When will the tide turn?
It seems no amount of disappointing economic data, Euro Zone bailouts, failed elections and deteriorating property fundamentals will stem the flow of money from all over the world into Europe. We have tried to identify what may be the catalyst for a slowdown in this trend but at present there seems to be no slowdown on the horizon, if anything the flow of capital is increasing and arguably the weight of money has never been higher (Figures 5 and 6). The net investment this quarter was $6.7 billion, with over $12 billion of purchases, double this time last year. Despite quarter on quarter investment volumes being 30% lower, net investment was 18% higher than Q4 2012, demonstrating the desirability of assets in the region. The United Kingdom took over half of the $12 billion in purchasing activity, although France, Germany and Russia saw over $1.5 billion apiece. Figure 7 shows the Middle East continues to provide the most consistent source of investment, more than doubling its net investment y-o-y, contributing nearly $3 billion on a net basis into Europe this quarter. Reduced net selling activity by European, Asian and Global investors may suggest a move to more positive sentiment and we could expect them to become net purchasers.

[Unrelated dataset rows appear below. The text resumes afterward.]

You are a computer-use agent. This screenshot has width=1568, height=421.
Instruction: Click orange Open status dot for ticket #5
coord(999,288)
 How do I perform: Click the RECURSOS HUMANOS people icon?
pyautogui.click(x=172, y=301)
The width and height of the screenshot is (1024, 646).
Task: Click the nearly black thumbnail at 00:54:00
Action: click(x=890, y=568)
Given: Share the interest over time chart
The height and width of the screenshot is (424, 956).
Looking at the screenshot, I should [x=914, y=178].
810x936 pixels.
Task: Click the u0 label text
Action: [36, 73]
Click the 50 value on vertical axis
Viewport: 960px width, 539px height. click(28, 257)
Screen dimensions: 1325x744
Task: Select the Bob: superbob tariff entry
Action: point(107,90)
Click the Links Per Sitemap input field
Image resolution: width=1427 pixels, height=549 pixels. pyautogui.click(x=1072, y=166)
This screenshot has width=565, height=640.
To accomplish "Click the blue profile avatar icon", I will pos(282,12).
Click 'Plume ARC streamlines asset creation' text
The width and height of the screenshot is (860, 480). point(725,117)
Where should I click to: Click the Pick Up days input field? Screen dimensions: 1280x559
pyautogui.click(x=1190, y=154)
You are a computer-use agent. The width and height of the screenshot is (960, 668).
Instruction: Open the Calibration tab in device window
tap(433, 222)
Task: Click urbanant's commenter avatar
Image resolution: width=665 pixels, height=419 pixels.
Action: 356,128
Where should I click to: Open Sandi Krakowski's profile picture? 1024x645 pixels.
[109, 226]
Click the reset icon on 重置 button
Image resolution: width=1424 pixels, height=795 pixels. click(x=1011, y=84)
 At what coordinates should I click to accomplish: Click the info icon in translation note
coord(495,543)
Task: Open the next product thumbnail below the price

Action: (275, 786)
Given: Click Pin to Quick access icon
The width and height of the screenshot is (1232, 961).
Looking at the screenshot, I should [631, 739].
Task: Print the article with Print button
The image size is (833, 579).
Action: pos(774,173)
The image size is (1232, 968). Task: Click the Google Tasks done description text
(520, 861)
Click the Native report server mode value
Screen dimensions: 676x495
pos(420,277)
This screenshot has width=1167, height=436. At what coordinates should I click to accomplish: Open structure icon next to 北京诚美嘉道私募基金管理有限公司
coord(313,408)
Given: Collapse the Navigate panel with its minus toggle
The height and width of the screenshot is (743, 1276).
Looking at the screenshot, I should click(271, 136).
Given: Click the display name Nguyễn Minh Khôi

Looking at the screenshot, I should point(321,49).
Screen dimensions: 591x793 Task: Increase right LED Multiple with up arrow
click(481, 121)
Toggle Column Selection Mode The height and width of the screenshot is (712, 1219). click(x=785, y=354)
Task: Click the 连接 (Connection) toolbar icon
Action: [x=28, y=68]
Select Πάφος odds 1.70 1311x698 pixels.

Turnaround by global funds
After 2012 in which fund raising for real estate topped $40 billion but transactional activity by global funds dropped 30% from 2011, the first quarter has seen their return as aquisitors (Figure 8). Many of the purchases were focused on the US ($7.4 billion) and Europe ($3.5 billion). Interestingly they sold almost similar amounts in both regions but Asia Pacific saw only a moderate amount of sell side activity by these funds ($1 billion).
Major institutional investors from Norway, Hong Kong, Qatar and the United Arab Emirates all increased their offshore activity y-o-y, while Canadians and Singaporeans were more subdued. We believe this to be a one off, as institutional investors have on-going spending requirements and have increased their allocation to real estate so we expect them to become yet more active through 2013.
Japanese & US REITs are back in the market
There was a substantial increase in REIT purchasing activity as we see the impact of looser monetary policies in Japan coming into effect. This combined with the REIT sector in the US continuing to acquire assets and confidence slowly returning to the smaller European REIT sector pushed them to be the most active investor group this quarter (Figure 9).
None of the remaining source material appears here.